Ces jours-ci plus que jamais, il nous faudrait cultiver notre jardin. Avec ces mots, Voltaire nous invitait à nous retirer du monde pour être heureux, à se plonger dans une activité productive, mais loin de la laideur du monde. C’est le conseil d’un homme misanthrope. Laissons, au contraire, nos jardins en friche et voyons ce qui y pousse. Soyons improductifs et voyons ce qui émergera de cette improductivité. Qui sait, peut-être que de ce chaos naitront des choses inédites et merveilleuses. Je l’ai dit : il faut que ce confinement soit à la source d’une réflexion, sur nous-même mais aussi sur le monde.

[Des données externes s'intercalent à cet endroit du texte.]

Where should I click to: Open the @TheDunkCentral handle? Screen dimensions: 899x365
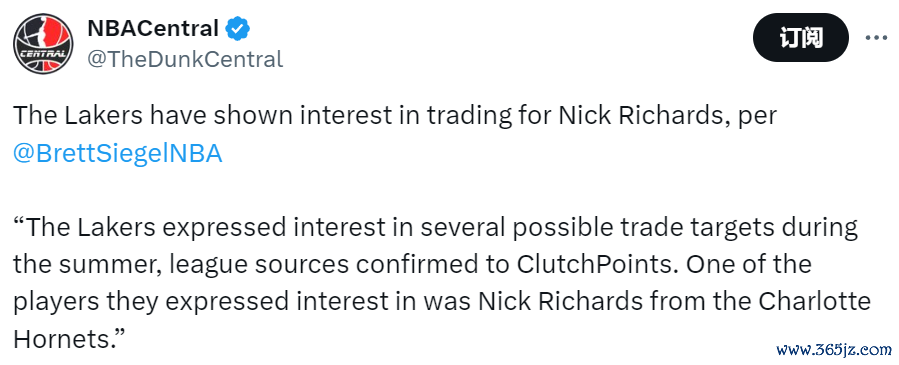click(x=185, y=59)
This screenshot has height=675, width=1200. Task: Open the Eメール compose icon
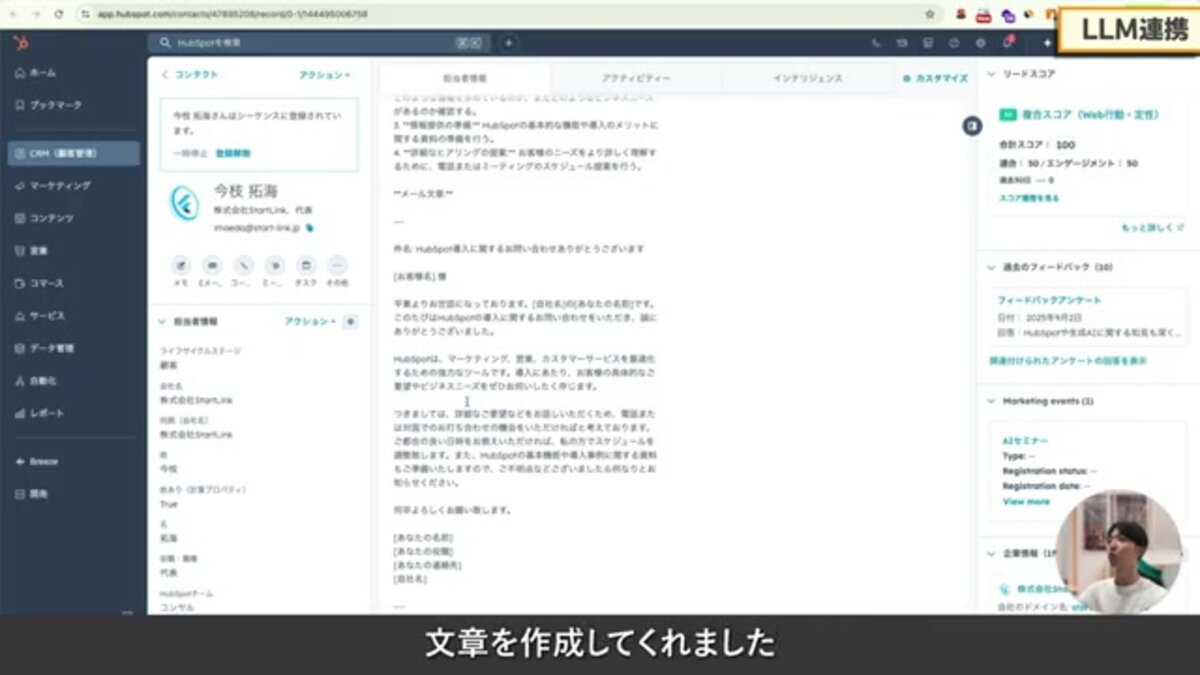(x=212, y=266)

Et surtout, cultivons notre rage, pour qu’elle puisse exploser à la gueule de nos représentants et de ceux qui leur donnent, tacitement, des ordres. Lorsque nous sortirons de nos murs, il faudra que la joie soit mêlée de colère, afin de faire trembler les murs de ceux qui se croyaient à l’abri des leurs. Notre fureur sera alors une nouvelle peste qui, cette fois, touchera surtout les dominants !
À tous ceux que le système n’a pas encore libéré : gardez espoir, ce jour viendra.